Gosto de imaginar que ilhas significam-se ― fazem-se dizer por signos ― mediante barcos que se aventuram nas águas que as separam, mas também as unem: as águas podem ser oceânicas ou simples veredas, salgadas ou doces, profundas, turbulentas e mais difíceis de navegar, ou arroios cristalinos que escorrem transparentes entre pedras e vegetação de grande frescor. Os barcos, as palavras. E tudo o mais que diz respeito à palavra afeto, no sentido de afetar, atravessar. Escrever e ler são pontas de ilhas que se fazem significar ― os trajetos dependem dos barcos, das ilhas, das águas que as separam. Este blog não pretende nada, exceto lançar barcos que eventualmente alcancem outras ilhas. Barquinhos de papel.

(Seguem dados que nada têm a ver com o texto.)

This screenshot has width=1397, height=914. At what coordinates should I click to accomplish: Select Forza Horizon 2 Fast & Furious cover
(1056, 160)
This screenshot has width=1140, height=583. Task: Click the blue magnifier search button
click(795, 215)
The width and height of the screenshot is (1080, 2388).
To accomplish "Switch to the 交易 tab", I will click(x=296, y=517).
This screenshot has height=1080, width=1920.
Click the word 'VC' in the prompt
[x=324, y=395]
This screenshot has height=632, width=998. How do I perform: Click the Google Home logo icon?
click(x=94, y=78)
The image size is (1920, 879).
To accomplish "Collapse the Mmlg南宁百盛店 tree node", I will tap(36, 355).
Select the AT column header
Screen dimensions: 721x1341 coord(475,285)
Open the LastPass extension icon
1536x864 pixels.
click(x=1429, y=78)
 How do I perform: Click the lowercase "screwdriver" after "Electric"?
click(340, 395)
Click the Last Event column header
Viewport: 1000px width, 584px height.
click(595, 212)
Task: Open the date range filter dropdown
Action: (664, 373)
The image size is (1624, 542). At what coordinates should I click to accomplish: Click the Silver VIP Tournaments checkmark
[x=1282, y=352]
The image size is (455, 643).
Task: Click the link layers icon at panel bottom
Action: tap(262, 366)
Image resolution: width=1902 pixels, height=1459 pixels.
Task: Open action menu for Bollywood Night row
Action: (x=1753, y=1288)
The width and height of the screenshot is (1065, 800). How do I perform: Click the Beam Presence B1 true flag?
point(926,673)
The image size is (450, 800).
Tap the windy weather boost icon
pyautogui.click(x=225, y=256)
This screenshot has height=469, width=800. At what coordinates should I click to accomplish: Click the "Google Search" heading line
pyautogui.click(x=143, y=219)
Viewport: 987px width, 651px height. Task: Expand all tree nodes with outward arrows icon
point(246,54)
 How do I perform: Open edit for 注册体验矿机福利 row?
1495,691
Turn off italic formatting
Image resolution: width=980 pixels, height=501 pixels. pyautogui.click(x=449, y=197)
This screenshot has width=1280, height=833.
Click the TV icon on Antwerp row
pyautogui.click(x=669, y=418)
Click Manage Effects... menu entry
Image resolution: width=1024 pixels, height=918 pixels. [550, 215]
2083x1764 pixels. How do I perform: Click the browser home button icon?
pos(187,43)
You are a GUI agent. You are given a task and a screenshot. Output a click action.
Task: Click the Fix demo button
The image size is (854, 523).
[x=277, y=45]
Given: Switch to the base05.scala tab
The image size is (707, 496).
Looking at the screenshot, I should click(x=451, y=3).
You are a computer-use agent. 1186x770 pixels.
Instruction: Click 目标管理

quarta-feira, 3 de abril de 2013

Dora Ferreira da Silva

O ESTRANGEIRO

Na horta, revolvo a terra.
Entre raízes ávidas
me curvo.

Anunciam-te: o hóspede,
o totalmente outro, o antípoda.

As mãos sujas de terra,
mergulho-as na fonte. Nas águas,
refletida, a face que fulgura.

Desvio o olhar ferido.
Para sempre morta
a tudo que não sejas.

Dora Ferreira da Silva. Poesia reunida. Rio de Janeiro: Topbooks, 1999, p.104.